> **Task prompt**
Switch every "Instruction" in the rows below to "Command" and give the rows back otherwise unchanged, without the pictures.

> **Exercise material**
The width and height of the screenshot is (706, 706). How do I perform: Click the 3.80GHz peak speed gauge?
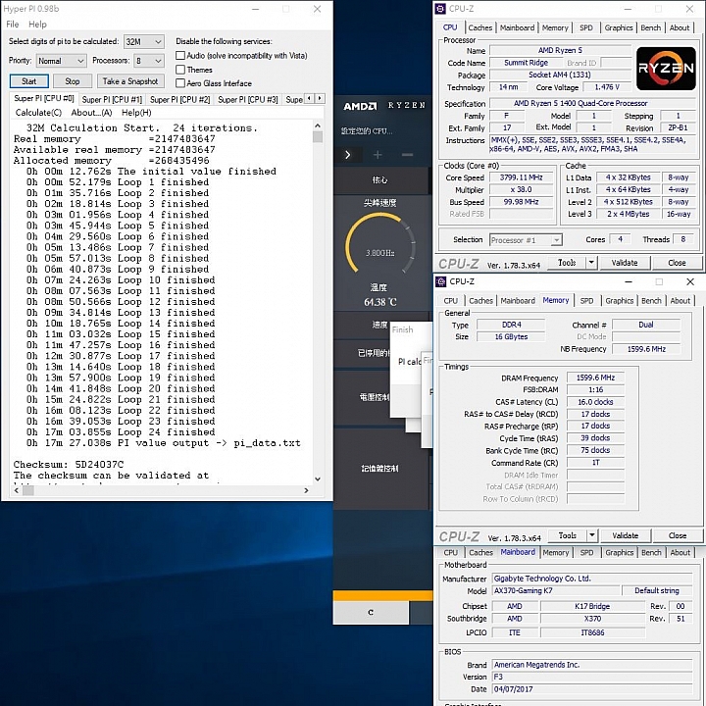pos(380,250)
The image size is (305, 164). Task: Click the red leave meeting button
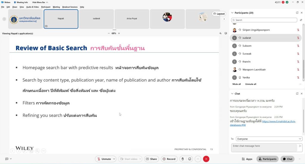click(206, 159)
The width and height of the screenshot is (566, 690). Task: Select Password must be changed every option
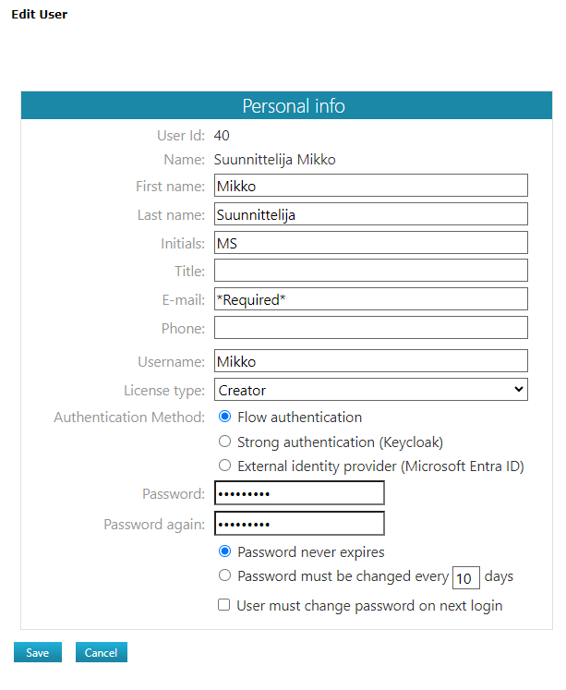pos(225,576)
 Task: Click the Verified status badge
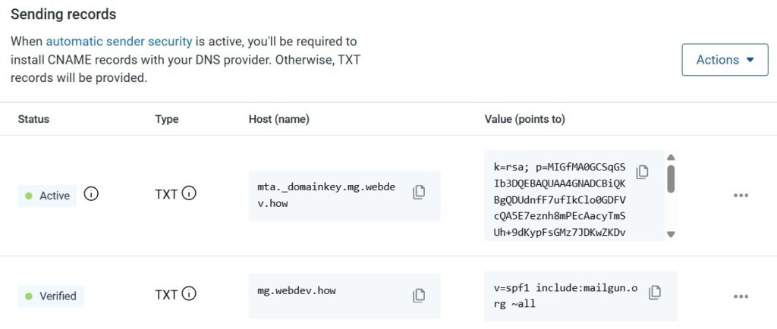[x=51, y=296]
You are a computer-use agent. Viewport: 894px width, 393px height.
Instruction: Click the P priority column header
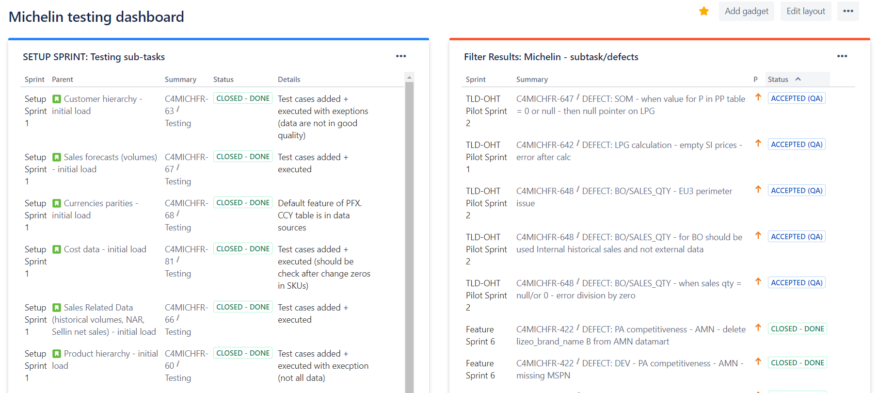coord(755,80)
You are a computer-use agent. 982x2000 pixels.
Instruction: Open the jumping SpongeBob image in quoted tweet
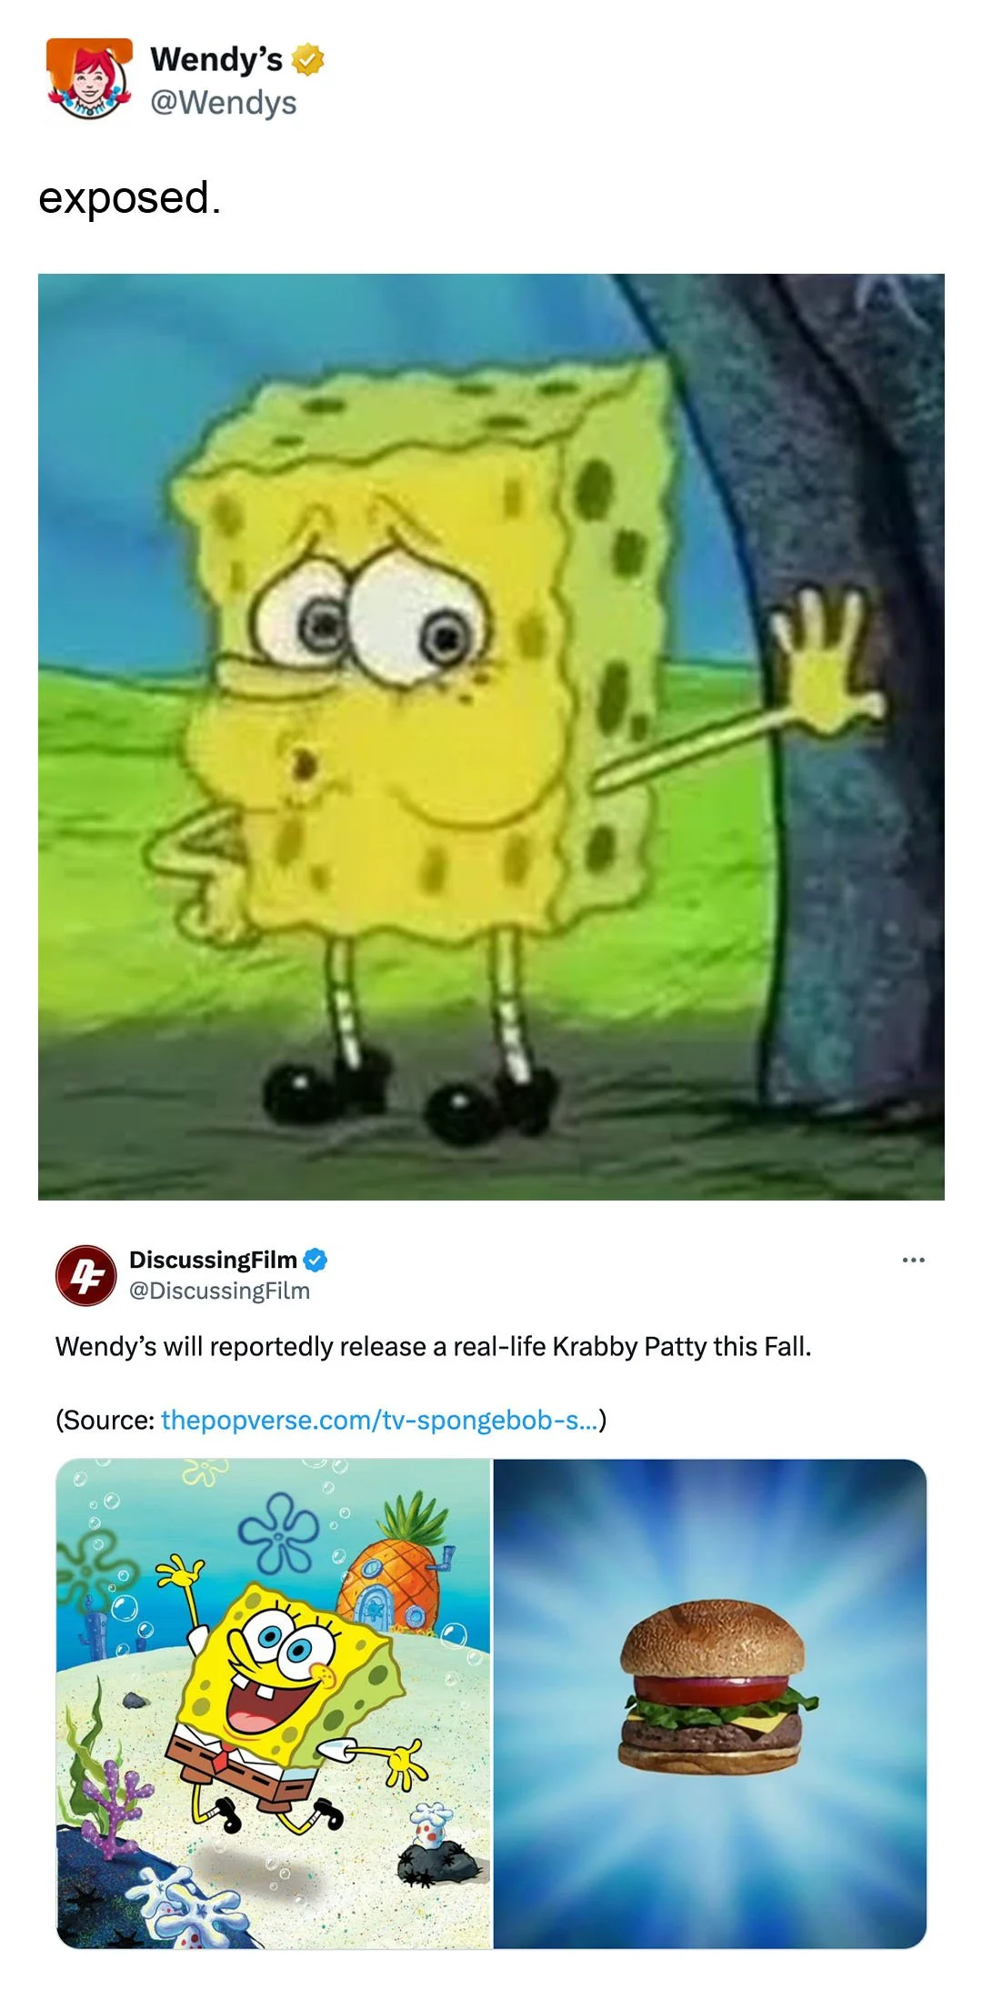pyautogui.click(x=274, y=1704)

> **Exercise answer**
The width and height of the screenshot is (706, 706). How do I perform: Click the 3.80GHz peak speed gauge?
pos(380,250)
The image size is (305, 164). Task: Click the red leave meeting button
click(206, 159)
The width and height of the screenshot is (566, 690). Task: Select Password must be changed every option
pos(225,576)
 Task: Click the Verified status badge
[x=51, y=296]
You are a computer-use agent. Viewport: 894px width, 393px height.
Command: Click the P priority column header
coord(755,80)
You are a computer-use agent. 982x2000 pixels.
Command: Open the jumping SpongeBob image in quoted tweet
pyautogui.click(x=274, y=1704)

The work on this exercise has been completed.